First, we've added a state and name into our components' markup. In this way we are saving our components' state between actions and find a component root. Unfortunately, we have to manually provide a component name for now, we haven't found a way to provide it dynamically.
Second, we've added a reload button with onclick function call. We're using a function Action provided by a client. Action triggering will be described in details later.
Third, we've added an action handler inside of our component. This handler will be executed when a client calls an action with a corresponding name.
It's highly recommended to keep components' state as small as possible. It will be transmitted on each action call.
Action triggering ¶
Kyoto have multiple ways to trigger actions. Now we will check them one by one.
Action(this, "<action>", <args...>)
This is the simplest way to trigger an action. It's just a function call with a referer (usually 'this', f.e. button) as a first argument (used to determine root), action name as a second argument and arguments as a rest. Arguments must to be JSON serializable.
It's possible to trigger an action of another component. If you want to call an action of parent component, use $ prefix in action name. If you want to call an action of component by id, use <id:action> as an action name.
FormSubmit(this, event)
This is a specific action which is triggered when a form is submitted. Usually called in onsubmit="..." attribute of a form. You'll need to implement 'Submit' action to handle this trigger.
ssa:onload="<action>"
This is a special HTML attribute which will trigger an action on page load. This may be useful for components' lazy loading.
ssa:poll="<action>" ssa:poll.interval="<interval>"
With this special HTML attributes you can trigger an action with interval. Useful for components that must to be updated over time (f.e. charts, stats, etc). You can use this trigger with ssa:poll and ssa:poll.interval HTML attributes.
ssa:onintersect="<action>"
This one attribute allows you to trigger an action when an element is visible on the screen. May be useful for lazy loading.
Action flow control ¶
Kyoto provides a way to control action flow. For now, it's possible to control display style on component call and push multiple UI updates to the client during a single action.
ssa:oncall.display="<display>"
Because kyoto makes a roundtrip to the server every time an action is triggered on the page, there are cases where the page may not react immediately to a user event (like a click). That's why the library provides a way to easily control display attributes on action call. You can use this HTML attribute to control display during action call. At the end of an action the layout will be restored.
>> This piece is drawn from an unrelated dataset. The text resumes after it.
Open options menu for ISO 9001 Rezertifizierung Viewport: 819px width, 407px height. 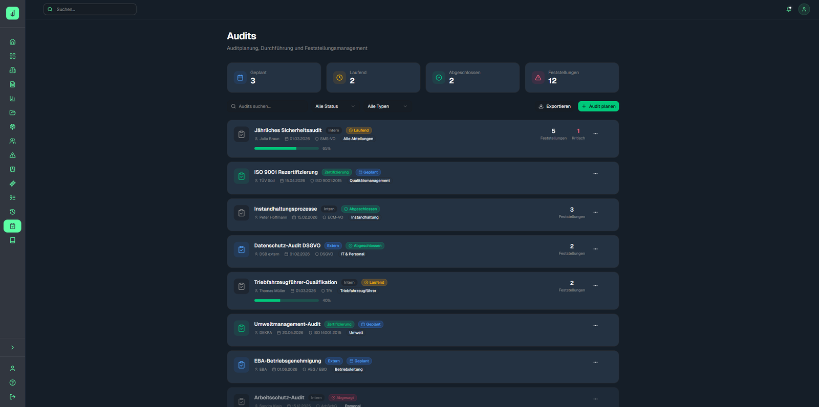click(595, 174)
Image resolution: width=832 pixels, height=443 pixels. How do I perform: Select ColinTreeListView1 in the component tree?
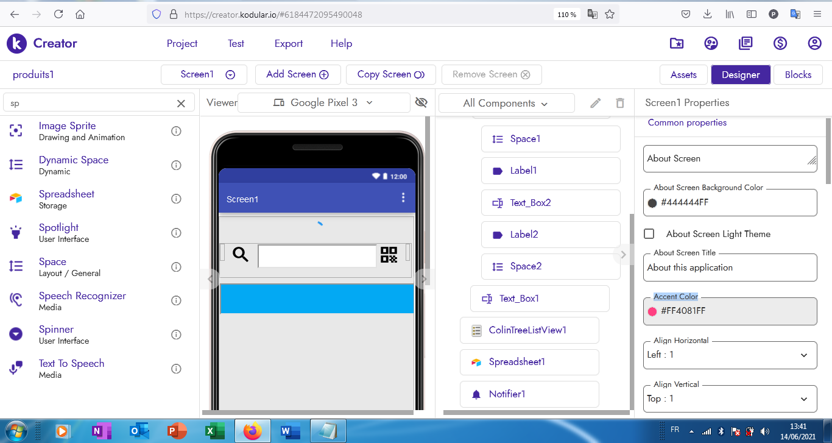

A small note. Don't forget to set a default display for loading elements like spinners and loaders.
kyoto.ActionFlush(ctx, state)
You can push multiple component UI updates during a single action call. Just call kyoto.ActionFlush(ctx, state) to initiate an update.
Action rendering options ¶
Kyoto provides a way to control action rendering.
ssa:render.mode="replace"
Now there is at least 2 rendering options after an action call: morph (default) and replace. Morph will try to morph received markup to the current one with morphdom library. In case of an error, or explicit "replace" mode, markup will be replaced with x.outerHTML = '...'.
Index ¶
- Variables
- func Action(c *Context, name string, action func(args ...any)) bool
- func ActionFlush(c *Context, state any)
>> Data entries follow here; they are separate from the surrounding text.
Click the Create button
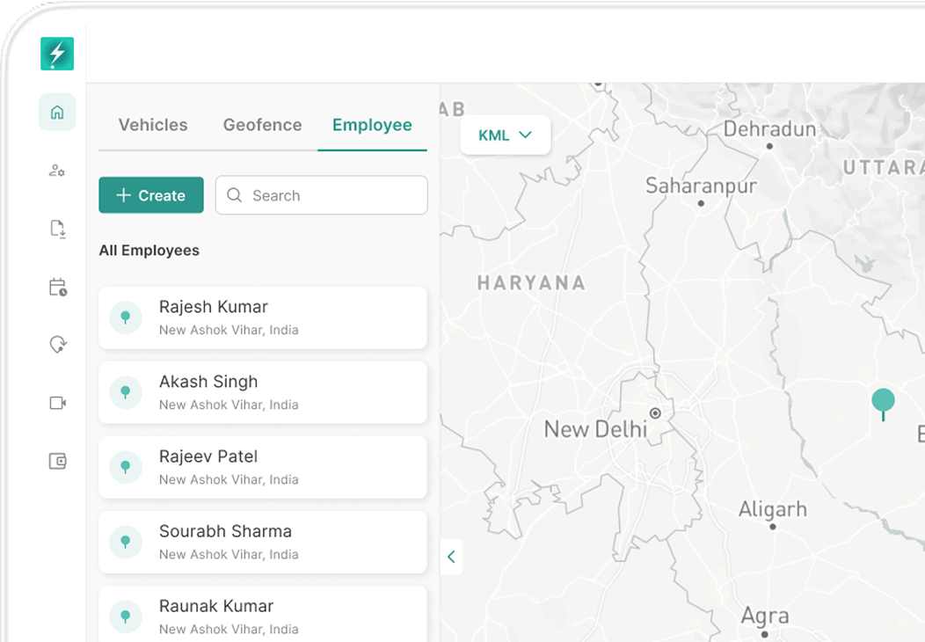The width and height of the screenshot is (925, 642). pyautogui.click(x=150, y=194)
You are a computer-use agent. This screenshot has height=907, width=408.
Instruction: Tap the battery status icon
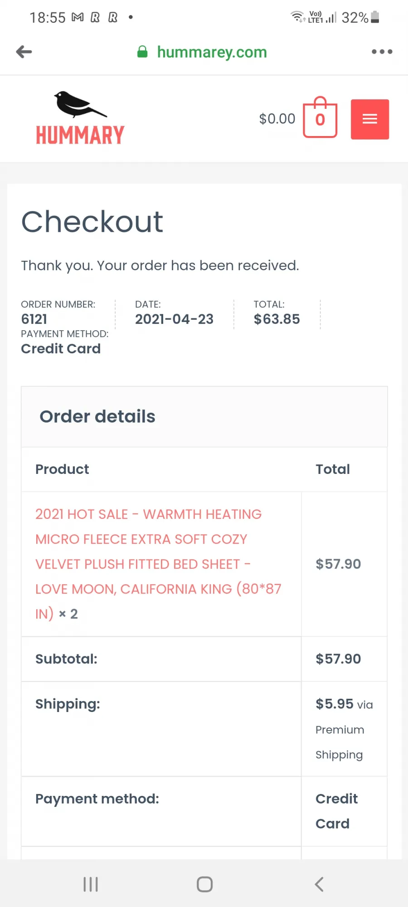click(x=375, y=17)
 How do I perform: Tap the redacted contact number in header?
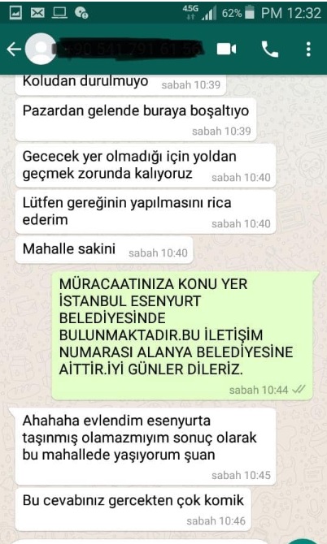[129, 49]
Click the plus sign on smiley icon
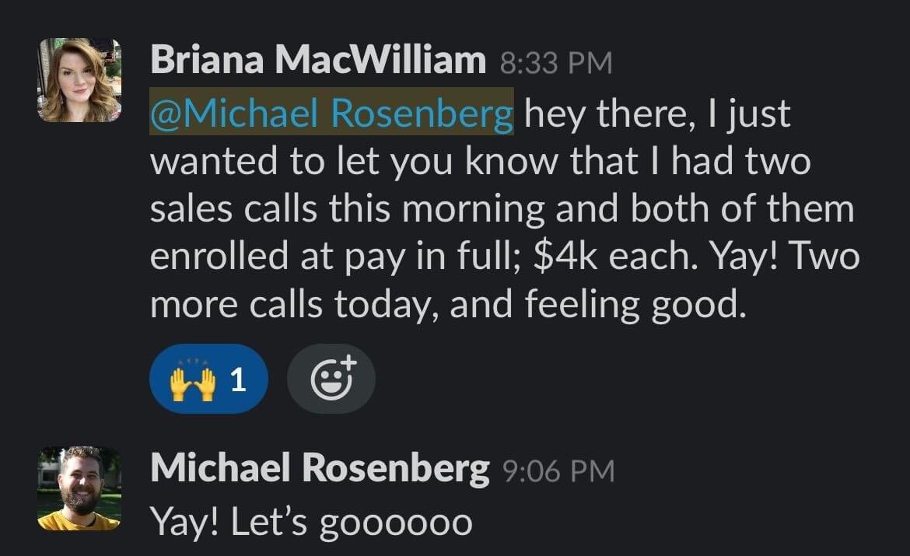Screen dimensions: 910x556 click(348, 362)
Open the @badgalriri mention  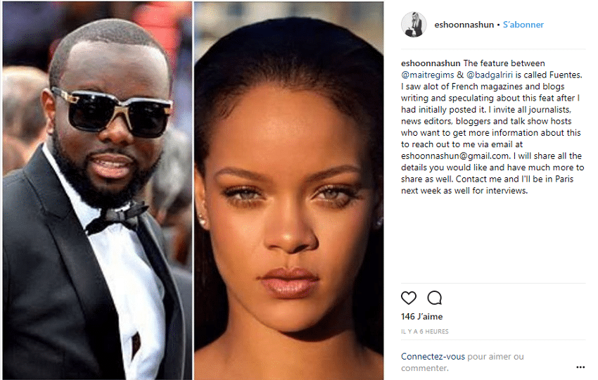490,75
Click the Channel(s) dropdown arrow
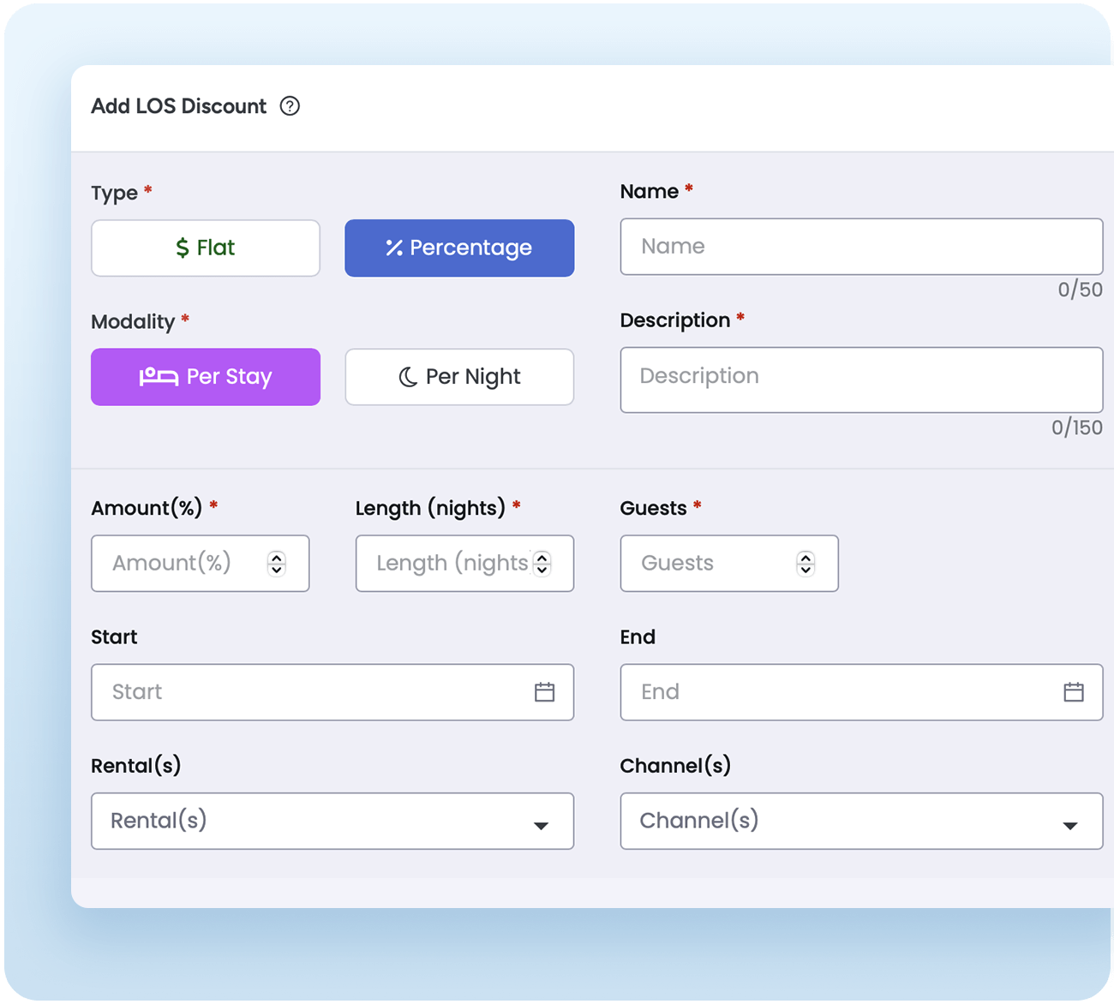1114x1004 pixels. click(x=1069, y=825)
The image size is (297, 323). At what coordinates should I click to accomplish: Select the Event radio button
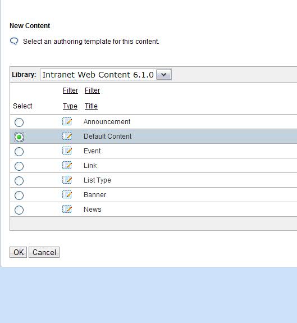coord(19,152)
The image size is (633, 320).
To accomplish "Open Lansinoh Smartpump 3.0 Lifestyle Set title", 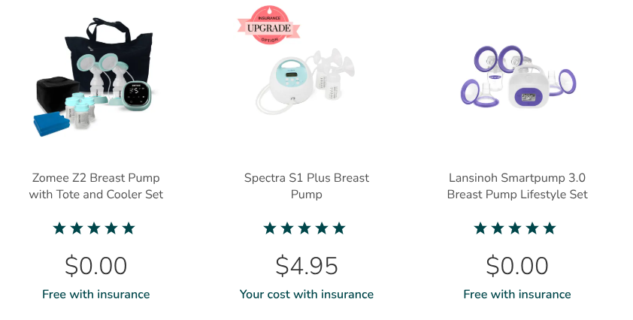I will click(x=517, y=186).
- func ActionPreload[T any](c *Context, state T)
- func Await(component any) any
- func ComponentName(component any) string
- func ComposeFuncMap(fmaps ...template.FuncMap) template.FuncMap
- func HandleAction[T any](component Component[T])
- func HandlePage[T any](pattern string, page Component[T])
- func HandlerAction[T any](component Component[T]) func(w http.ResponseWriter, r *http.Request)
- func HandlerPage[T any](page Component[T]) http.HandlerFunc
- func MarshalState(state any) string
- func Serve(addr string)
- func Template(c *Context, name string)
- func TemplateInline(c *Context, tmplsrc string)
- func TemplateRaw(c *Context, tmpl *template.Template)
- func UnmarshalState(state string, target any)
- type ActionConfiguration
- type ActionParameters
- type Component
- type ComponentF
- type Context
- type TemplateConfiguration
Constants ¶
This section is empty.
Variables ¶
var ActionClient = "" /* 8575-byte string literal not displayed */
var ActionConf = ActionConfiguration{
Path: "/internal/actions/",
}
ActionConf is a global configuration that will be used during actions handling. See ActionConfiguration for more details.
var FuncMap = template.FuncMap{ "await": Await, "state": actionFuncState, "client": actionFuncClient, }
FuncMap holds a library predefined template functions. You have to include it into TemplateConf.FuncMap (or your raw templates) to use kyoto properly.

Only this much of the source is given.